Wheat-Net: An Automatic Dense Wheat Spike Segmentation Method Based on an Optimized Hybrid Task Cascade Model

Jiajing Zhang; An Min; Brian J Steffenson; Wen-Hao Su; Cory D Hirsch; James Anderson; Jian Wei; Qin Ma; Ce Yang

doi:10.3389/fpls.2022.834938

Wheat-Net: An Automatic Dense Wheat Spike Segmentation Method Based on an Optimized Hybrid Task Cascade Model

Front Plant Sci. 2022 Feb 10:13:834938. doi: 10.3389/fpls.2022.834938. eCollection 2022.

Authors

Jiajing Zhang^{1

2

3}, An Min⁴, Brian J Steffenson⁵, Wen-Hao Su⁶, Cory D Hirsch⁵, James Anderson⁷, Jian Wei¹, Qin Ma¹, Ce Yang⁴

Affiliations

¹ College of Information and Electrical Engineering, China Agricultural University, Beijing, China.
² The State Key Laboratory of Management and Control for Complex Systems, Institute of Automation, Chinese Academy of Sciences, Beijing, China.
³ School of Artificial Intelligence, University of Chinese Academy of Sciences, Beijing, China.
⁴ Department of Bioproducts and Biosystems Engineering, University of Minnesota, Saint Paul, MN, United States.
⁵ Department of Plant Pathology, University of Minnesota, Saint Paul, MN, United States.
⁶ College of Engineering, China Agricultural University, Beijing, China.
⁷ Department of Agronomy and Plant Genetics, University of Minnesota, Saint Paul, MN, United States.

Abstract

Precise segmentation of wheat spikes from a complex background is necessary for obtaining image-based phenotypic information of wheat traits such as yield estimation and spike morphology.
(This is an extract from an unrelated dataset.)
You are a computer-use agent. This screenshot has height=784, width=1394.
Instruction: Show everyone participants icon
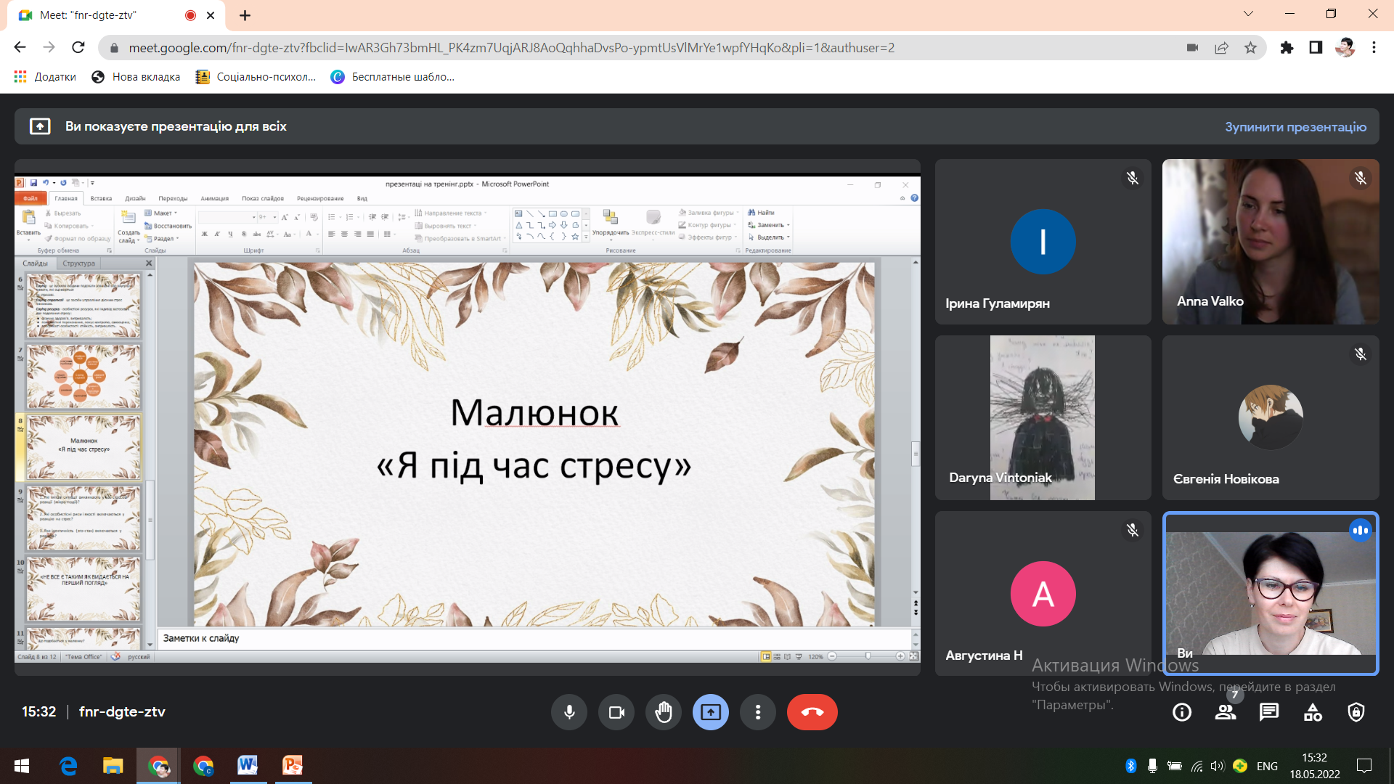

A new instance segmentation method based on a Hybrid Task Cascade model was proposed to solve the wheat spike detection problem with improved detection results. In this study, wheat images were collected from fields where the environment varied both spatially and temporally. Res2Net50 was adopted as a backbone network, combined with multi-scale training, deformable convolutional networks, and Generic ROI Extractor for rich feature learning. The proposed methods were trained and validated, and the average precision (AP) obtained for the bounding box and mask was 0.904 and 0.907, respectively, and the accuracy for wheat spike counting was 99.29%. Comprehensive empirical analyses revealed that our method (Wheat-Net) performed well on challenging field-based datasets with mixed qualities, particularly those with various backgrounds and wheat spike adjacence/occlusion. These results provide evidence for dense wheat spike detection capabilities with masking, which is useful for not only wheat yield estimation but also spike morphology assessments.

Keywords: Hybrid Task Cascade model; challenging dataset; instance segmentation; non-structural field; wheat spike.